Чтение онлайн

на главную

Жанры

Шрифт:

Обе поэмы он предлагает предать огню немедля: он сунет их в печь, как скоро дядька ее затопит.

Александр согласился, нимало не раздумывая. Картины, которые шепотом развивал перед ним Горчаков, полумрак, одиночество подействовали на него. Он был преступник. И не только потому, что смеялся над монахами – он не терпел их, так им и надо, – не потому, что осмеял женщин, а потому, что смеялся над стихами, которые были прекрасны, только чуть навязчивы. Самая память его мутных поэм была ему тяжела. Горчаков был прав: его сослали бы. Он стал бы вторым Вильоном, его имя стало бы неприлично, как имя Баркова. Куда завлекло его любопытство, желания, воображение, потерявшее узду!

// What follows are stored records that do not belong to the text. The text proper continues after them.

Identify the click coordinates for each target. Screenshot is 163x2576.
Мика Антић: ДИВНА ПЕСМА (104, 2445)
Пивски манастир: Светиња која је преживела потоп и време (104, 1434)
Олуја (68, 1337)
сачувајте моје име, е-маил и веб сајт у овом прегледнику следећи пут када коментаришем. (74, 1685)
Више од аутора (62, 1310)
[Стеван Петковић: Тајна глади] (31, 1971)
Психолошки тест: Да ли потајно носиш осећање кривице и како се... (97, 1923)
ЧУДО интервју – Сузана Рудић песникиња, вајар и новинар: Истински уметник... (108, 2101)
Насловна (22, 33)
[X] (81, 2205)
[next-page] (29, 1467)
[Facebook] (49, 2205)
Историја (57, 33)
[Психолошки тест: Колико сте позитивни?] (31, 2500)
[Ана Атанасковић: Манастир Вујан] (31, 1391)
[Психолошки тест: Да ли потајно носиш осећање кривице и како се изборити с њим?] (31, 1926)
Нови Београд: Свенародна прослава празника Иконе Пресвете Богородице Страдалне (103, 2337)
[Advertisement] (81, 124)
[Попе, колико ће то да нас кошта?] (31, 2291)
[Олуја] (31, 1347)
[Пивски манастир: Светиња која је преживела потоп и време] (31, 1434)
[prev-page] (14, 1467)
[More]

Горчаков, довольный, тихо удалился; Сазонова еще не было, и никто его не

заметил.

Александр не спал в эту ночь. Глубокий мрак стоял за окнами, тишина окружала его. Ржавая свеча оплывала. Старые часы пробили полночь, шипя. Он не боялся ни тюрьмы, ни монастыря: он убежал бы. Но молчание кругом было слишком глубоко, друзья далеки, он был один на всем свете. Он стал читать французскую книжку, которую принес ему тайком Дельвиг: «Пролаз литературный, сборник самых забавных случаев, исторических событий и стихов», и нехитрая французская книжка успокоила его.

Он рано проснулся. Слуга его, Сазонов, сидел рядом на своей кровати и, не видя, что он проснулся, тихонько чистил свою одежду. Одежда его была в грязи, соре, он пристально, неподвижным взглядом приглядывался к ней, снимая длинными пальцами соринки, пушинки. Потом, все так же не замечая, что Александр проснулся, он ощупал свои рукава и, покончив с этим, стал смотреть на свои руки, пристально, водя по ладони пальцем, как бы желая стереть следы ночного путешествия. Александр прикрыл глаза. Сазонов вдруг на него поглядел и бесшумно улегся. Через минуту он спал.

12

Назавтра все было кончено. Горчаков явился свежий, веселый, розовый и важно сказал приятелю, что тот может спать спокойно. Обе поэмы преданы огню. Никто, кроме него, об этом не знает. Он нем, как смерть. Как любитель дел запутанных и негласных, Горчаков поступил так: поэму «Тень Баркова» он действительно бросил в печь; однако, чувствуя, что ему поручена важная тайна и что прелесть этого утратится, если никто, кроме него и Пушкина, не будет об этом знать, до того как сжечь, он под строгим секретом показал поэму Мише Яковлеву, паясу. Жадный взгляд паяса, изумление, восторг и ужас при чтении «Тени» – вознаградили его. У Яковлева была чудесная память, но он взял с него клятву забыть и стихи, и самое имя автора, и временного владельца поэмы. Так с этою поэмою было все покончено.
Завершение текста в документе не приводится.